There are only two real options. One, the soul can continue to heal itself (not that this is a real healing) and have a good opinion of itself, or (two) it can seek the Lord for a sight of its own heart. Indeed it will take a seeing of the frightful nakedness of self and the sinking knowledge of the vileness of our own hearts, but that cursed root that Adam speaks of is there whether we recognize it or not. The apostle Paul covered over his vile and covetous heart with many works and external morality, but when that blindness was taken away and he saw the depths of sin in his own heart he felt the curse upon himself.
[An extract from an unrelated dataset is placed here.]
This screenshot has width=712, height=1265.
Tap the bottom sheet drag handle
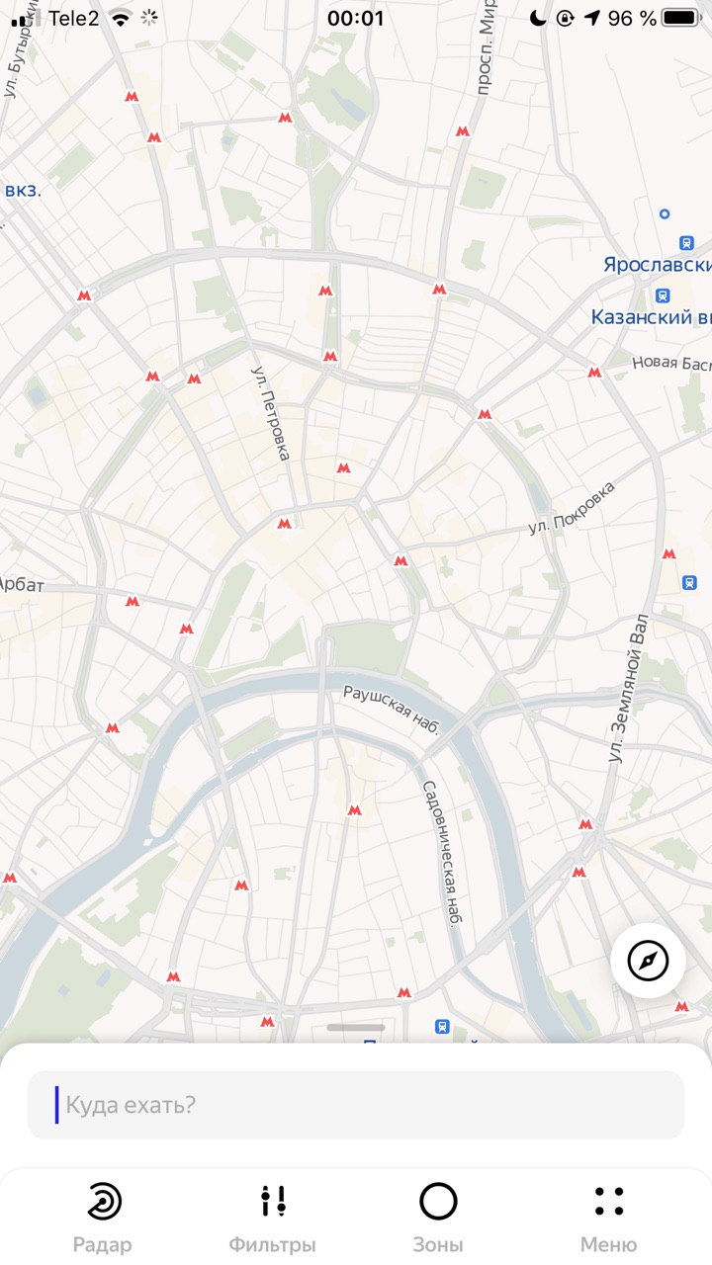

But as so many actually do, if he would have covered over the sin of his heart and refused to look at it, then he would have felt better about his own righteousness and not have found Christ who came to save sinners.

If the soul refuses to see what it is in truth and continue on in its blindness and pride, it will be uncovered for what it is and the person will see and feel the truth of its wickedness in utter misery for eternity. While on earth the soul can flee from a sight of its own heart and to some degree the sense of its own misery by the creature comforts and amusements of the world, but in hell there is no comfort and no amusement. There will be nothing but the unceasing, unending, and unmitigated misery of the soul beholding its own sin as it is under the wrath of the living God. The eye of God cannot be hidden from here but only ignored, so there it will not be ignored. That eye that sees all every moment can bring every degree of filth that the soul fled from on earth before it and show it in its extreme hideousness. There the soul will long for the briefest of respites from a sight of itself and its own vileness, but it will not be allowed. Throughout all eternity without one moment of cessation, the soul will see its own nakedness, vileness and utter malignity of heart. But for now there is the opportunity to seek the Lord for the malignant heart to be made new and for its nakedness to be covered with robe of the righteousness of Christ.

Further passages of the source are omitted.